Saxenda is now in low supply as Novo Nordisk issues a supply warning till 2023

Saxenda Shortage: What You Need to Know About Novo Nordisk’s Supply Warning

Due to a shortage of Novo Nordisk’s popular obesity medicine Wegovy, there has been a surge in demand for their first-generation weight-loss drug, Saxenda. Consequently, Novo Nordisk is now facing difficulties in handling the increased demand for Saxenda.

According to an update on the FDA’s drug shortage list posted recently, Saxenda will have limited availability until the end of 2023 due to the overwhelming demand. However, there are concerns that the shortage might extend beyond this year as well. The company’s spokesperson did not confirm whether the shortage of Saxenda will impact Victoza, a type 2 diabetes treatment that contains a lower dose of the same liraglutide ingredient used in Saxenda.

Liraglutide, the active ingredient in both Saxenda and Victoza, is a weaker GLP-1 agonist compared to Novo Nordisk’s semaglutide, used in Wegovy for weight reduction and Ozempic for diabetes. The increased demand for Ozempic, driven by individuals seeking an alternative for weight loss, has also led to shortages.

Novo Nordisk noticed a surge in demand for Saxenda around a year ago when Wegovy faced early manufacturing challenges. Sales of Saxenda skyrocketed, jumping 52% in 2022, reaching 10.7 billion Danish krones ($1.6 billion). The strong sales momentum continued into this year, with first-quarter sales reaching 3.3 billion Danish krones.
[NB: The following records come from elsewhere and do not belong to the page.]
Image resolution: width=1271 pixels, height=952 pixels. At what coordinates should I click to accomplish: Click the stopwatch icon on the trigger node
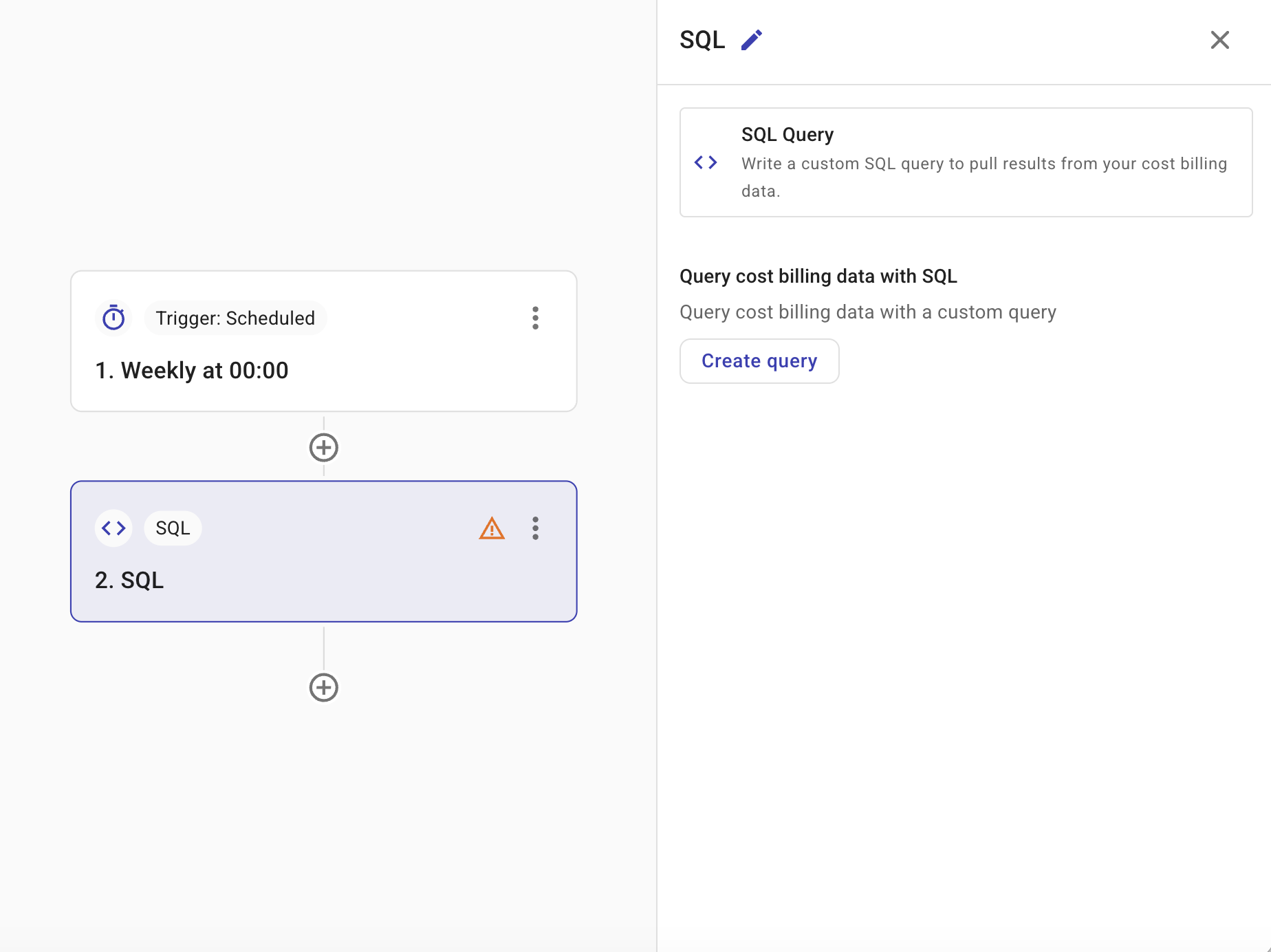pyautogui.click(x=113, y=318)
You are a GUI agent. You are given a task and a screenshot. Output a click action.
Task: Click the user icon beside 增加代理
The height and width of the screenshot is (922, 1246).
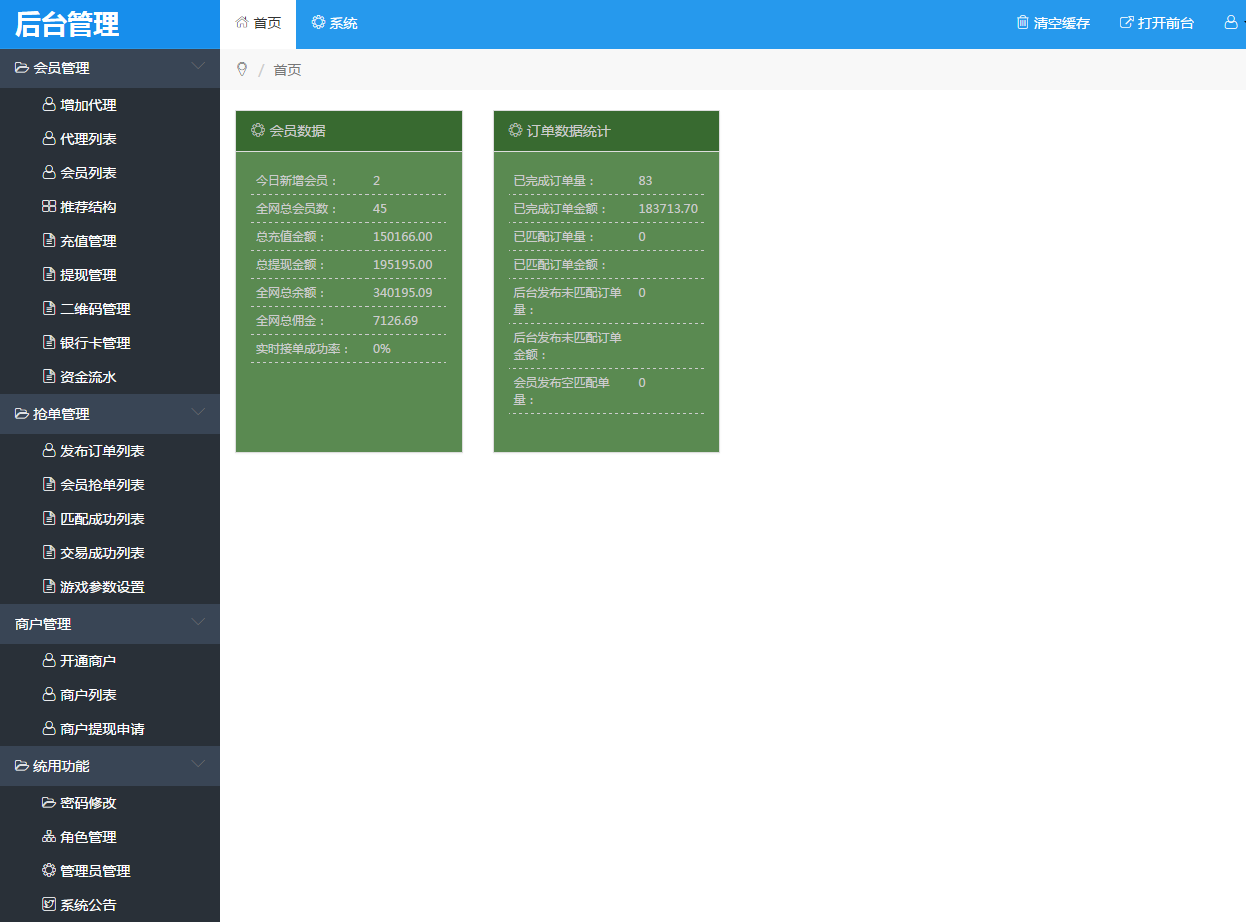pos(48,105)
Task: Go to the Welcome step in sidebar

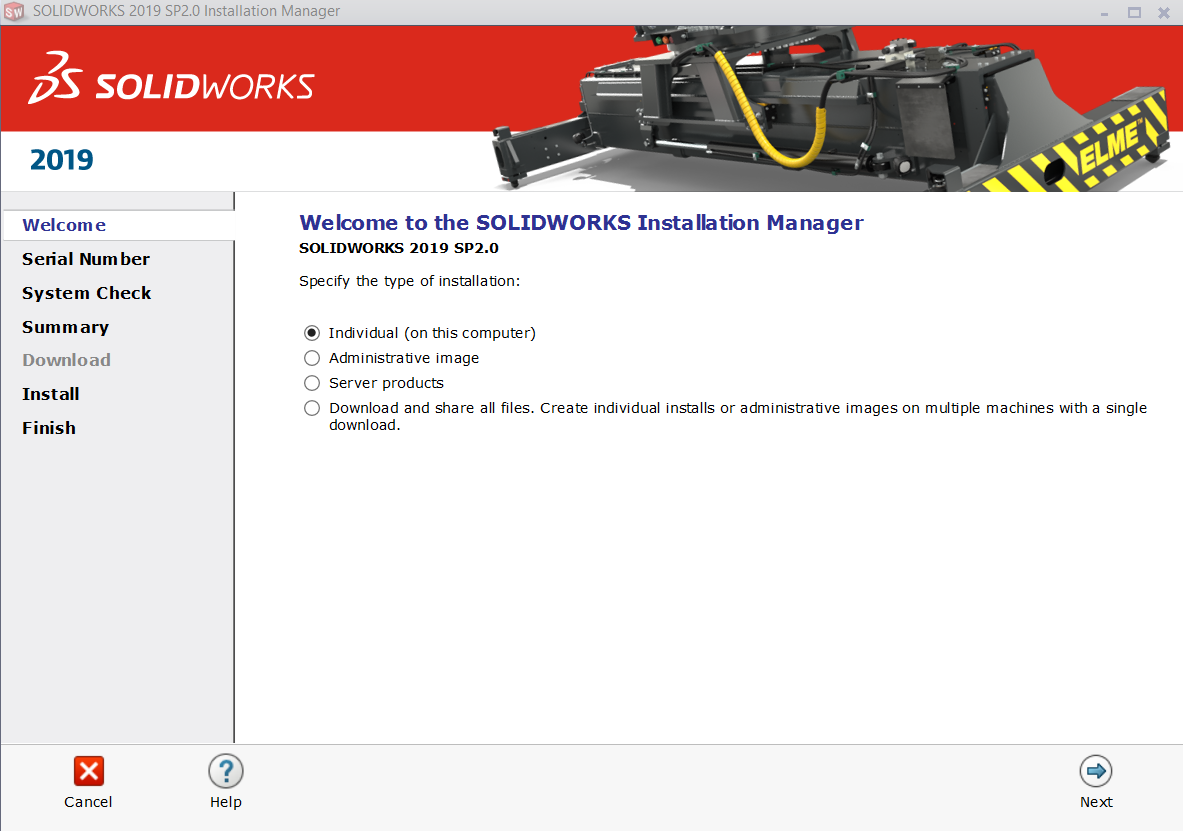Action: point(64,225)
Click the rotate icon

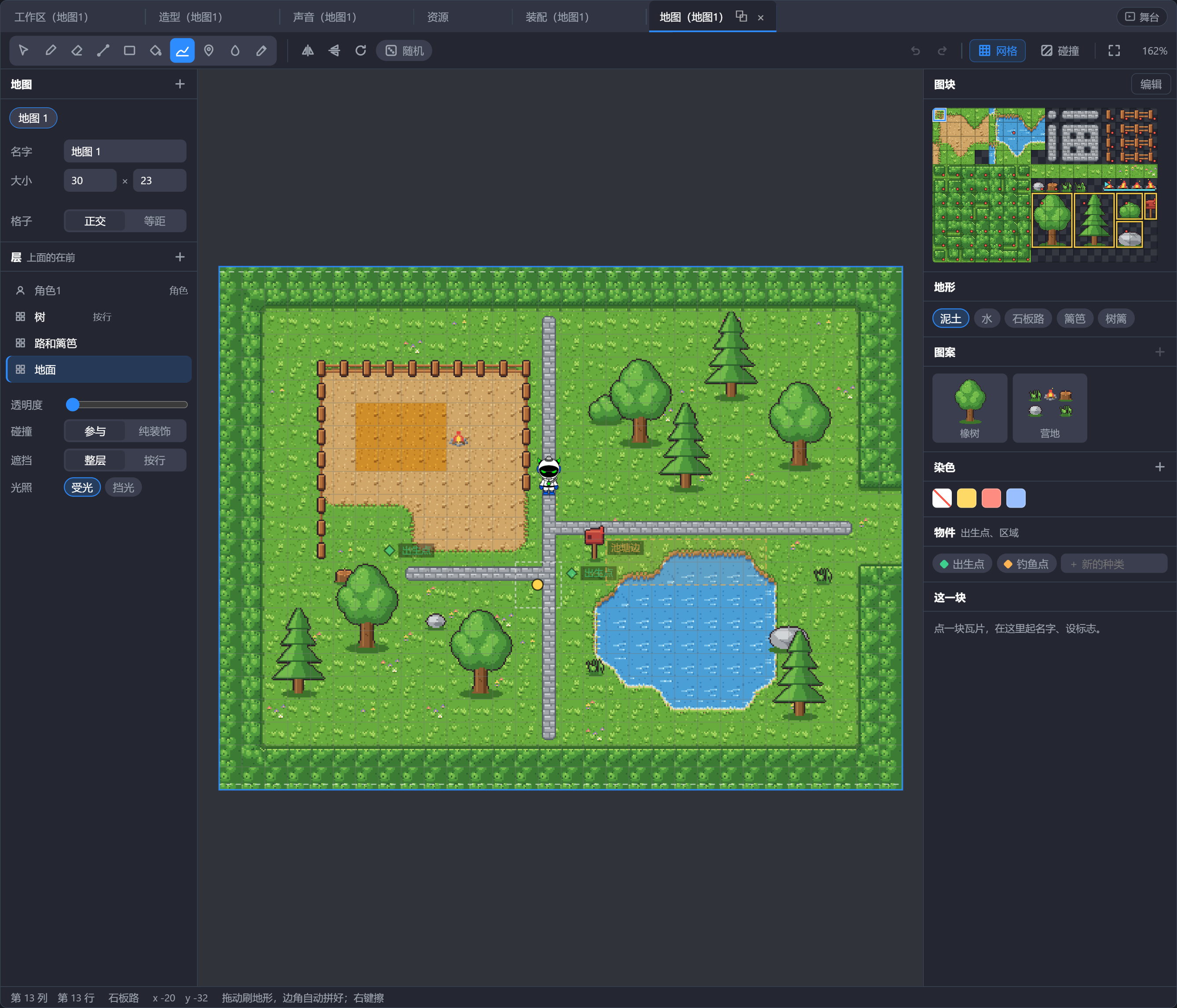[360, 51]
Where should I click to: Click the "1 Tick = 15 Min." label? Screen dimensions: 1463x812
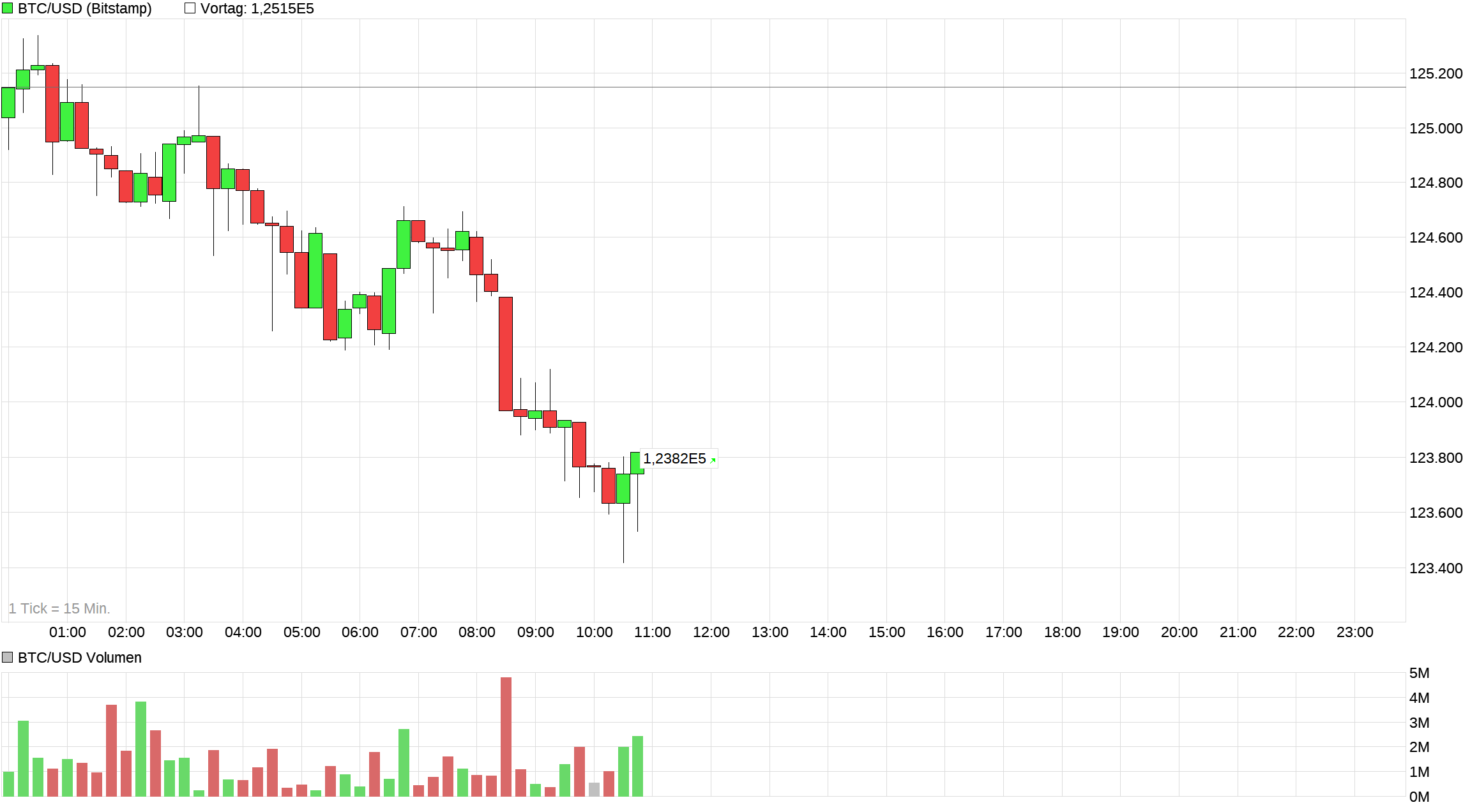pos(59,608)
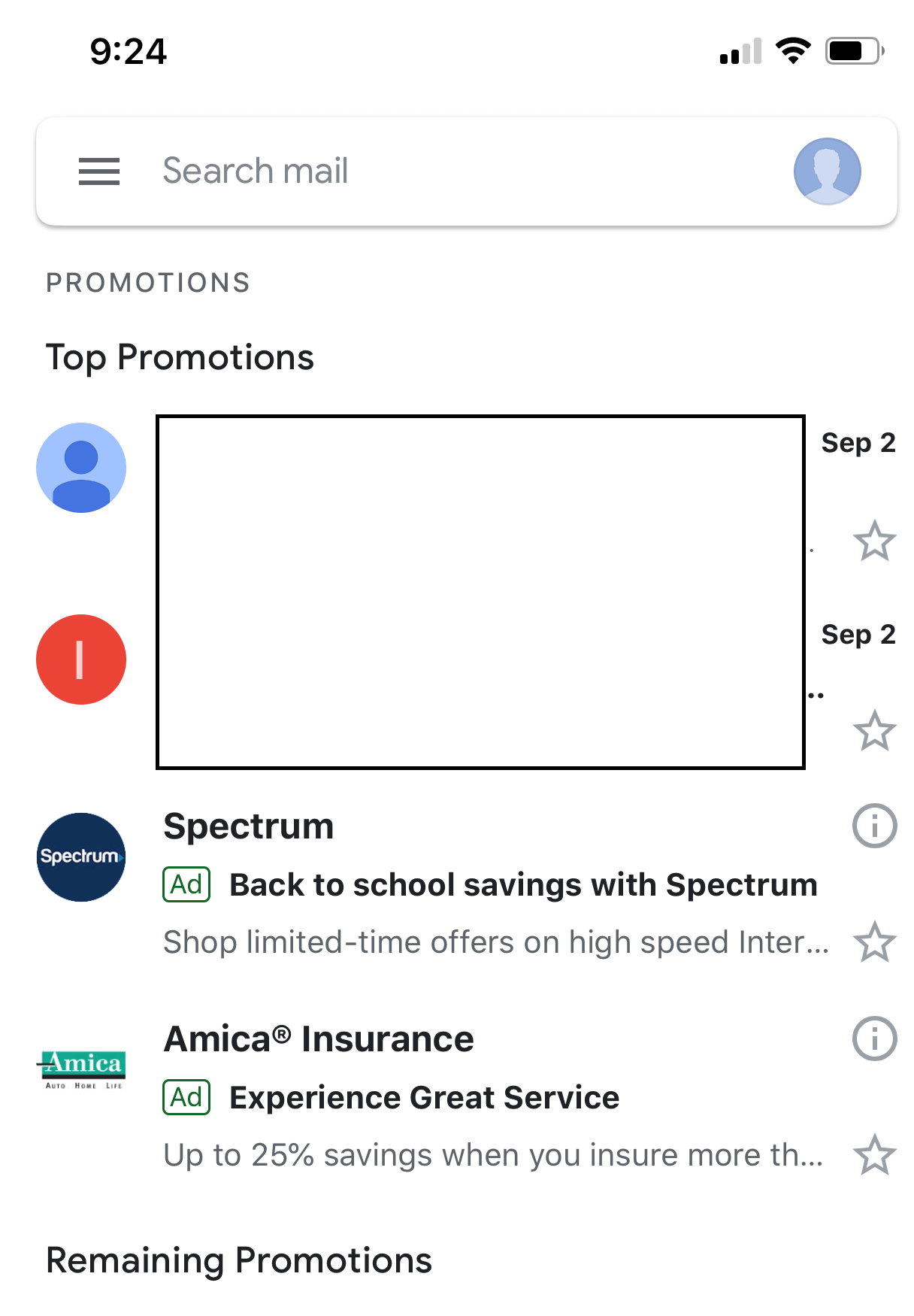Open ad info for Spectrum

(x=874, y=826)
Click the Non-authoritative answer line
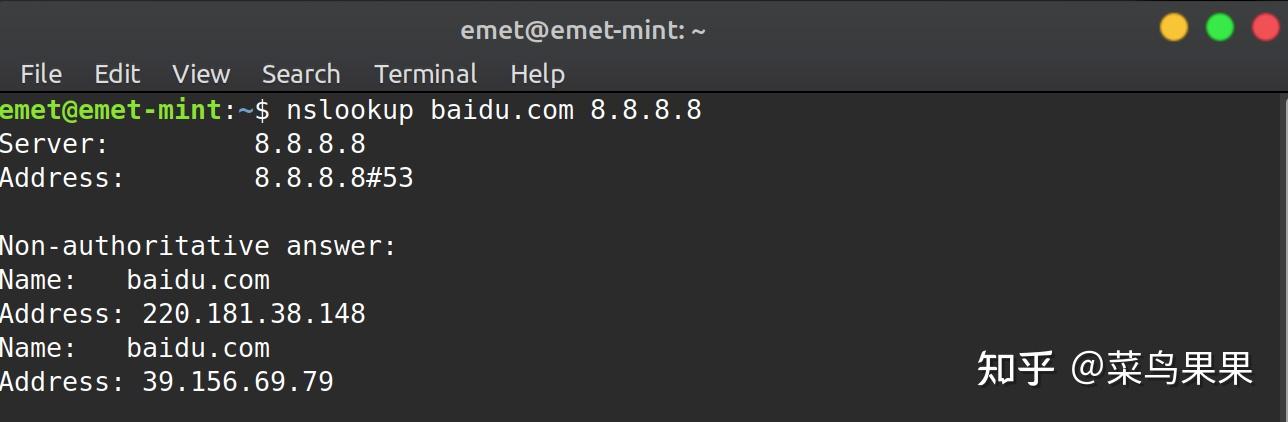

Given Saxenda’s limited supply, Novo Nordisk advises patients to consult their doctors for alternative treatment options. However, the problem lies in the fact that other existing obesity therapies also suffer from supply issues.

In response to the booming demand for Wegovy, Novo Nordisk temporarily reduced the US supply of low doses of the drug in an effort to limit the number of new patients and ensure existing patients can continue their treatment. The drug shortage list indicates limited availability of certain Wegovy doses through September.

To manage the demand, Novo Nordisk halted Wegovy marketing efforts and adjusted promotional strategies with healthcare professionals. Eli Lilly, another pharmaceutical company, faced similar constraints in supply for its Mounjaro, which is approved only as a diabetes treatment but has shown promising clinical data for obesity.

Both Novo Nordisk and Lilly are investing heavily in capacity expansions to address the situation. Novo Nordisk unveiled a plan to invest $2.58 billion in building new manufacturing facilities and expanding their site in Denmark, primarily to increase the capacity for making active pharmaceutical ingredients (APIs). Additionally, Novo Nordisk pledged $2.3 billion to expand manufacturing at another site in Denmark to accommodate future medicine production. On the other hand, Lilly announced an investment of $1.6 billion to expand their manufacturing sites, totaling $3.7 billion, in the largest single-site investment in the company’s history.